Subir. Bajar. Quedarse anclado en un peldaño temiendo echar raíces en él. O quizá descender otro cuando pensabas que todo lo que habías ascendido jamás volverías a retrocederlo. Tener ganas de comértelos de dos en dos o por el contrario, saborear la escalada y pensarte mucho antes dejar atrás un escalón e ir a por el siguiente.
Imaginar el cielo en lo más alto aunque apenas atisbes un ápice de luz. O bien no distinguir el foso de negrura que se extiende al fondo, allá donde tus pies se paralizan de vértigo. Agarrarte al pasamanos. Travesear con él. Ahora sin manos. Mañana, casi sin pies. ¿Quién nos contó la mentira de que la vida era una escalera urdida por una suma de peldaños a veces infranqueables?

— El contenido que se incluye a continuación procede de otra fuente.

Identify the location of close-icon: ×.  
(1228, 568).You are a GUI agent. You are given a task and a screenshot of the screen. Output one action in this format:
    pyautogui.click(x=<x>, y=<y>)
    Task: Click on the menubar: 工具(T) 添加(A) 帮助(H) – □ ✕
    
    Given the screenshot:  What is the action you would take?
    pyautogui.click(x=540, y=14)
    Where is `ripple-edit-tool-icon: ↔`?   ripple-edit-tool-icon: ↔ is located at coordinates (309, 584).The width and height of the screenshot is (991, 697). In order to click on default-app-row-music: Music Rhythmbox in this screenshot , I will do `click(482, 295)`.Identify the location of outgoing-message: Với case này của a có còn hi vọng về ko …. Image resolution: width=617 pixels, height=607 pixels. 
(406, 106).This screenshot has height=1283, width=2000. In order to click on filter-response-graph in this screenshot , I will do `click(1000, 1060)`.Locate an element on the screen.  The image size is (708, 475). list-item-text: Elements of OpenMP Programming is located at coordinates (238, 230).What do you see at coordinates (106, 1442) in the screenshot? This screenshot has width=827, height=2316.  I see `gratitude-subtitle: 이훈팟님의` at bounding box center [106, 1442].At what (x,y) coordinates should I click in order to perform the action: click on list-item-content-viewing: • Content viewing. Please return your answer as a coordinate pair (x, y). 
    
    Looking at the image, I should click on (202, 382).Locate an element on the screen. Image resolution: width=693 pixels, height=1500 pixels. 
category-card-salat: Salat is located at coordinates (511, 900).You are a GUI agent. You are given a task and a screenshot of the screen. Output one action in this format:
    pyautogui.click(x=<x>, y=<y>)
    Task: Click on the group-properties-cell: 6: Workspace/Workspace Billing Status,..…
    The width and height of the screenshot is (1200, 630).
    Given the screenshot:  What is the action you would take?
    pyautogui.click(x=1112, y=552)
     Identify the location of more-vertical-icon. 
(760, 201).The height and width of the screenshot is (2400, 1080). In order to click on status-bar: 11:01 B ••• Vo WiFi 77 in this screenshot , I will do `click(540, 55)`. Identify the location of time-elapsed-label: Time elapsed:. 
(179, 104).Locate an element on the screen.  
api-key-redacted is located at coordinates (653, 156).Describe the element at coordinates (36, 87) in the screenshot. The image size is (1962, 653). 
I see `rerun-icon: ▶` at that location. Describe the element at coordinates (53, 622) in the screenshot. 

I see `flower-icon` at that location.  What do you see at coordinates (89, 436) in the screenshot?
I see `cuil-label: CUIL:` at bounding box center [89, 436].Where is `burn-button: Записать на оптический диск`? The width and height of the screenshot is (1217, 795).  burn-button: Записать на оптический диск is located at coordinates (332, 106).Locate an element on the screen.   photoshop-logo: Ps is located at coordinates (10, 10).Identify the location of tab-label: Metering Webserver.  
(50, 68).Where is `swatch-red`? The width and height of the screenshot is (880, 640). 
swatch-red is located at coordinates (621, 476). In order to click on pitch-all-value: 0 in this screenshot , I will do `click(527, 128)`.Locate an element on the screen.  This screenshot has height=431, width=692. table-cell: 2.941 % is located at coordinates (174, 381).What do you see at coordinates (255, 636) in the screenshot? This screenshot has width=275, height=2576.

En realidad nuestra existencia es un eterno zigzag que salta de lo bueno a lo malo, del éxito al fracaso, de la fortuna a la mala suerte, del amor al desamor, con azarosa sorpresa.
No deberíamos imaginárnosla con ascensos o descensos porque esta idea nos esclaviza, impidiéndonos fluir. El devenir de lo que somos funciona como en su día me advirtiera la historiadora Carmen Iglesias, conocida además por ser instructora del rey Felipe VI: la vida es un péndulo que se balancea de un lado a otro.
De hecho te animo a sentarte en cualquier peldaño y desafiarla. Depende de cómo la observes, puedes subir o bajar. Tú eliges.